The street children of Kiev live under buildings, in heating and sewage tunnels, or wherever they can find shelter. Some forage for, or steal, food. Others prostitute themselves so they can eat.
To counteract all this despair, officials of the CBF of North Carolina hope a residential foster-care facility half an hour northwest of Kiev will give these street children a chance for a different life.
Now in its early stages, the Village of Hope is a 17-acre site with seven buildings, all in need of renovation. Formerly a Communist Party youth camp, the site has sat unused since 1986. Last summer, 176 volunteers from North Carolina worked on completing the first building for foster-care families, which could house 30 children.
“We want to bring street children into a foster care community. When they leave, we want them to have a job and be educated,” said Jim Fowler, missions coordinator of the CBF of North Carolina, which has poured more than $200,000 into the project.

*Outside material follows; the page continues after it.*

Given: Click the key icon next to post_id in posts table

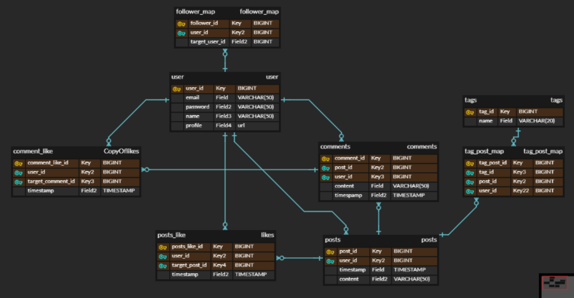Looking at the screenshot, I should click(330, 251).
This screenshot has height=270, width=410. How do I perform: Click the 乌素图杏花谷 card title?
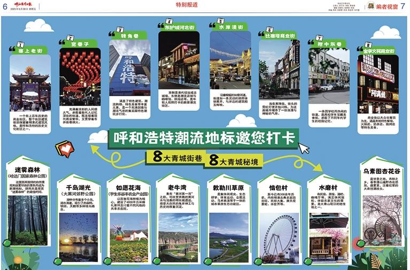click(x=381, y=171)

Working side by side with Ukrainian laborers, the 15 volunteer teams did everything from painting to roofing.
The Village is owned by Ukraine Baptists but has an international board of directors. “It's all about the kids. It's not about who's in charge,” Fowler said.
The Village of Hope has a consistent CBF presence through Gennady and Mina Podgaisky, CBF global missions field personnel in Kiev. The Podgaiskys coordinate the Coalition of Street Children Ministries and Workers, which seeks to be a network of resources and ministries to help alleviate the crisis.

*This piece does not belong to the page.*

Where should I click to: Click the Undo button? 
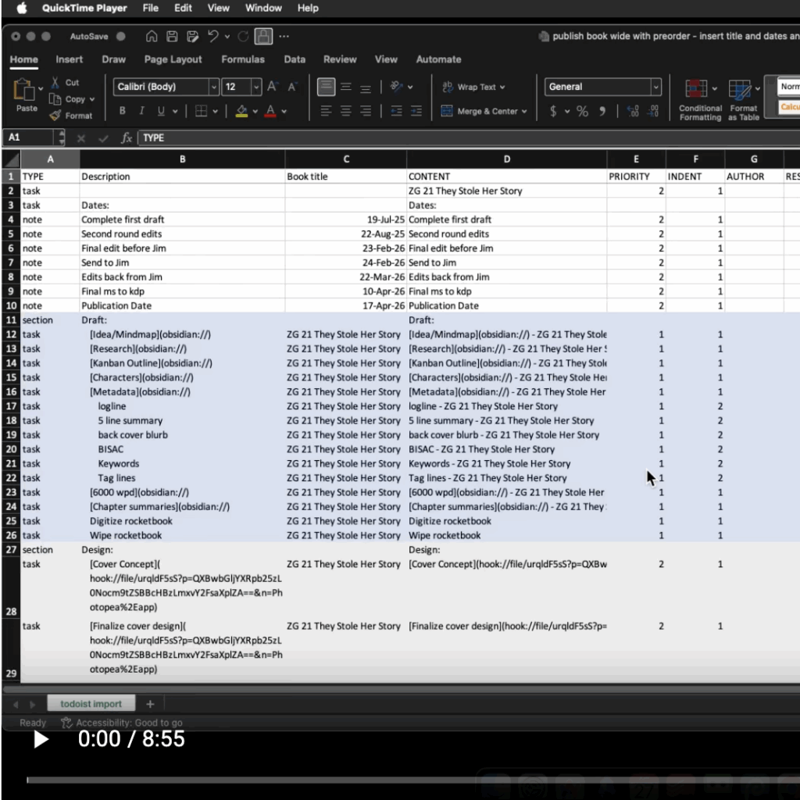[x=213, y=36]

The abundance of street children is a relatively new phenomenon, according to Caroline Crume, a Campbell University Divinity School student who coordinated an 11-member mission team from the CBF of North Carolina to the Ukraine. When the old Soviet Union disbanded, it brought economic collapse in many of the former republics. The inability of many parents to support their own children, combined with substance abuse and the inactivity of social programs and services, forced many children into the streets.
“It's a hidden problem you find only if you're looking for it,” Crume said.

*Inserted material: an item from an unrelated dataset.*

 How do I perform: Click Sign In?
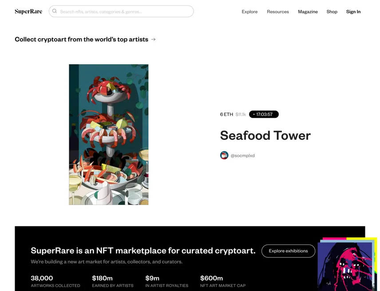[x=353, y=12]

Some estimates indicate there are as many as 40,000 street children in this city of 4 million, according to Bill Mason, a member of Wingate (N.C.) Baptist Church who has been on five trips to the Ukraine.
“We can't deal with the whole problem, but hopefully we'll be able to house some of them,” Mason said.
Mason and his wife, Marie, spent six weeks at the Village as summer site coordinators. Mason, a retired engineer, was on the original team that selected the property. He estimates the construction can be completed in five years if the necessary funds and volunteer teams can be secured.
“I hope it becomes a haven for the street children of Kiev, and that we would be able to house and feed and clothe and give them a better chance in life,” Marie said. “They don't have much of a chance now. They're just holding on.”